Figure 2. Myc^HEA and Myc^RA are defective in sustaining cell proliferation.

1. Colony formation for cb9^Δmyc cells infected with retroviral vectors expressing the indicated Myc proteins; all cells were expanded with doxycycline prior to the final plating step, upon which the compound was either maintained (+dox) or removed (−dox) to switch off the tet‐Myc transgene. One representative experiment out of 3 is shown.
2. Cumulative cell counts for cb9^Δmyc cells upon serial passaging with or without dox (removed at day 2). The data are presented as mean ± SD; n = 3 (biological replicates).

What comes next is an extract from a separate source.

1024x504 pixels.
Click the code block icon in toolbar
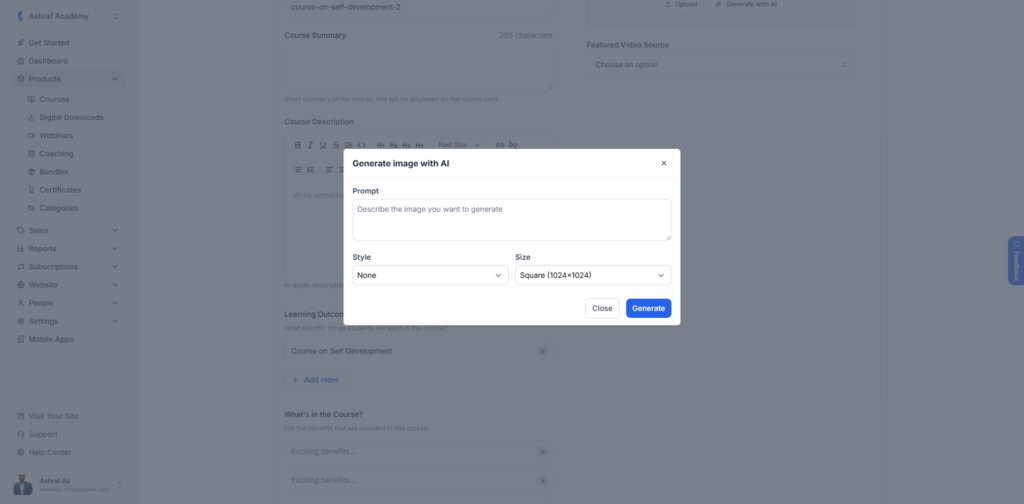[361, 145]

3. Percentage of BrdU‐positive cb9^Δmyc cells, in the presence or absence (24h after removal) of doxycycline. Data are presented as mean ± SD; n = 3. Two‐tailed Student’s t‐test was used to compare between two groups and expressed as P‐values.
4. Immunoblot analysis of c‐myc ^−/− HO15.19 rat fibroblasts infected with retroviral vectors expressing the indicated Myc proteins. Parental TGR1 cells serve as control for endogenous levels of the Myc^WT protein.

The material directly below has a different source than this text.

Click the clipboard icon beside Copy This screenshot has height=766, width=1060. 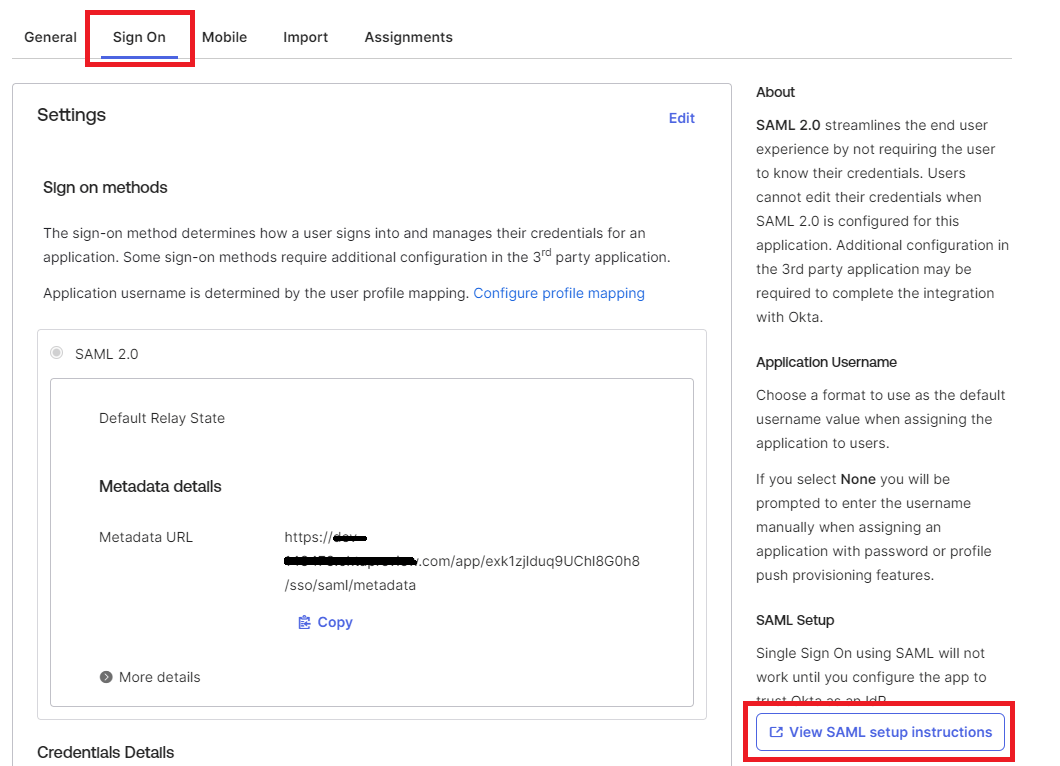[305, 622]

5. Colony formation for the same cells as in (D). One representative experiment out of 3 is shown.
6. Cumulative cell counts for the same cells as in (D). Data are presented as mean ± SD; n = 3 (biological replicates). Two‐tailed Student’s t‐test was used to compare between two groups and expressed as P‐values.

Source data are available online for this figure.